Another European country has paved the way for same-sex couples to enter into legally recognized unions. Hungary's left-leaning parliament this week approved the Registered Partnership Act, which will beginning January 2009 provide lesbian and gay couples with almost identical rights as married heterosexual couples in common law.
Uniquely, both gay and straight couples will be able to register their partnerships under the new law, which guarantees among other rights, joint tax filing, next of kin status, decision making in health care, as well protections to assure inheritance, social security and pensions rights.
Not allowed under the new Hungarian law regarding partnership is the right to adopt, access to fertility treatment and the right to take their partner's surname.
The Registered Partnership Act was passed with votes of the members of the Socialist-led social-liberal government. Meanwhile Hungary's opposition conservative parties are said to have refused to back the new law, which they regard as a "hidden attempt" to legalize gay marriage, according to a GayNZ.com news report.
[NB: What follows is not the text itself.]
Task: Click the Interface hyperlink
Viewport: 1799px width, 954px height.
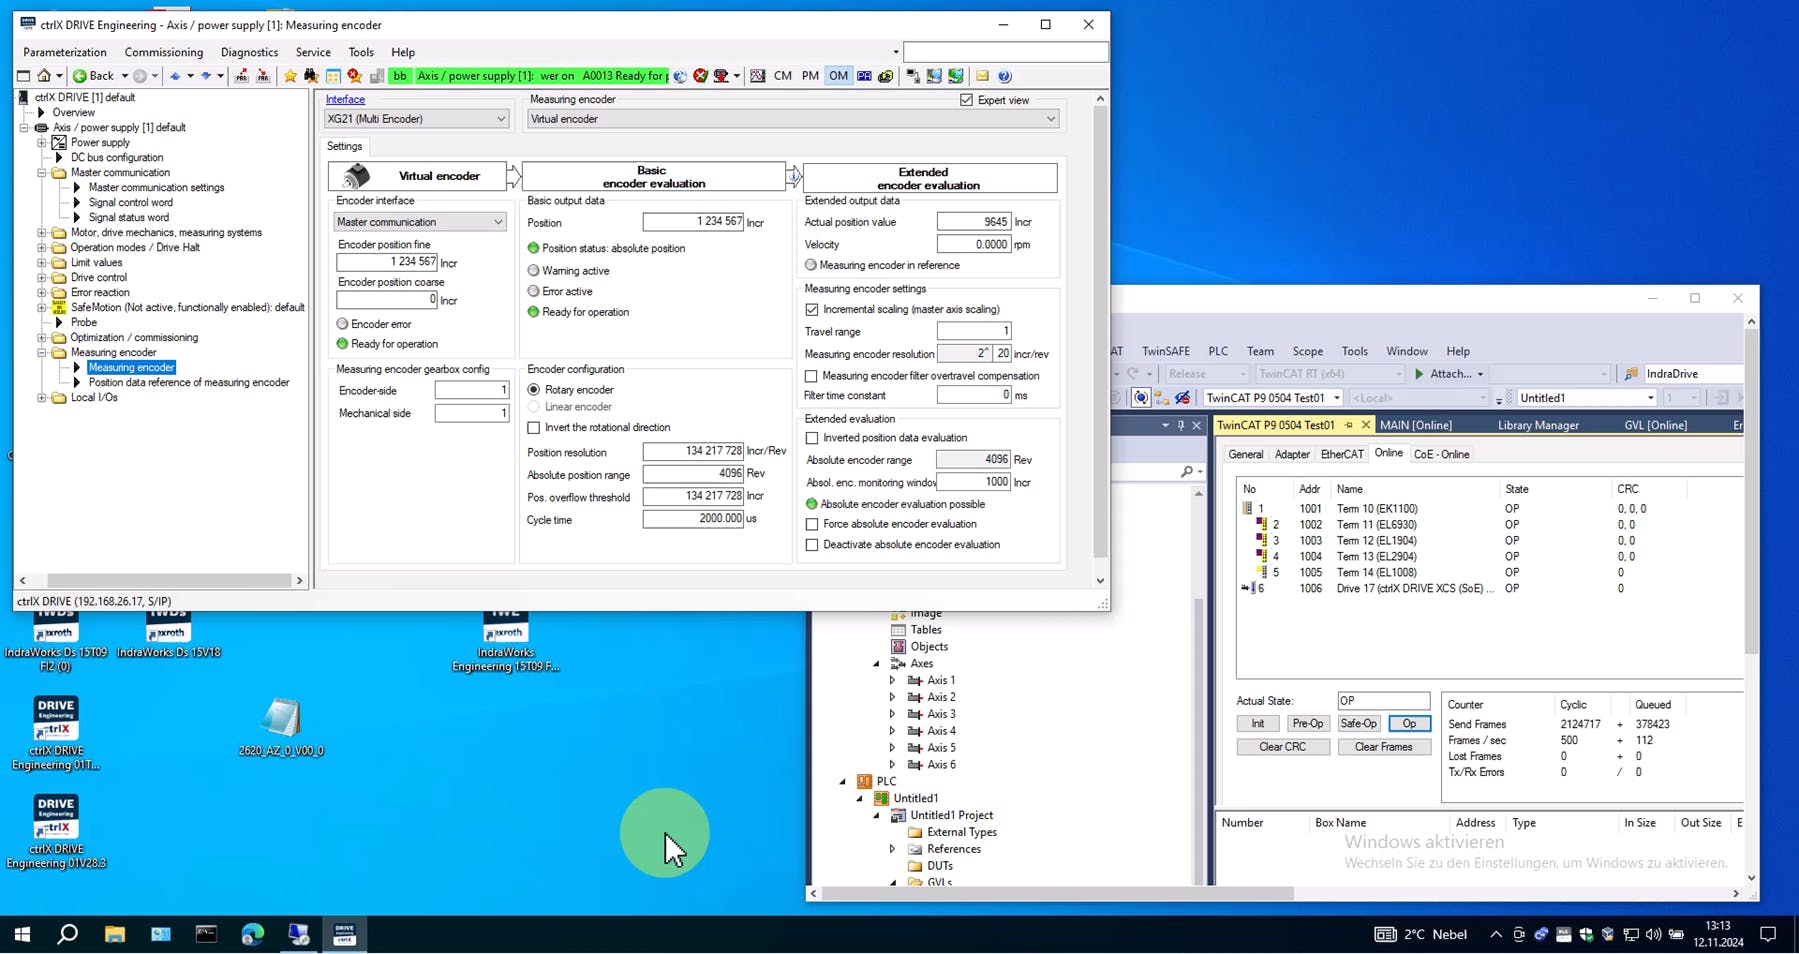Action: point(345,100)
Despite the shortcomings of the law, Hungarian gay and lesbian associations cheered the new law hailing it as a milestone in the fight gay and lesbian rights.
Government statistics show that there were an estimated 349,000 unmarried couples in Hungary in 2005, 12.2% of all families, compared to 62,000 in 1970, 2.1% of all families.
Western European members of the EU all recognize same-sex relationships. Only the Netherlands, Belgium and Spain allow same-sex marriage. Britain has civil partnerships with all of the rights of marriage. The other states have varying forms of civil unions or domestic partner registries.
In Eastern Europe, Czech Republic and Slovenia have limited same-sex partner registries.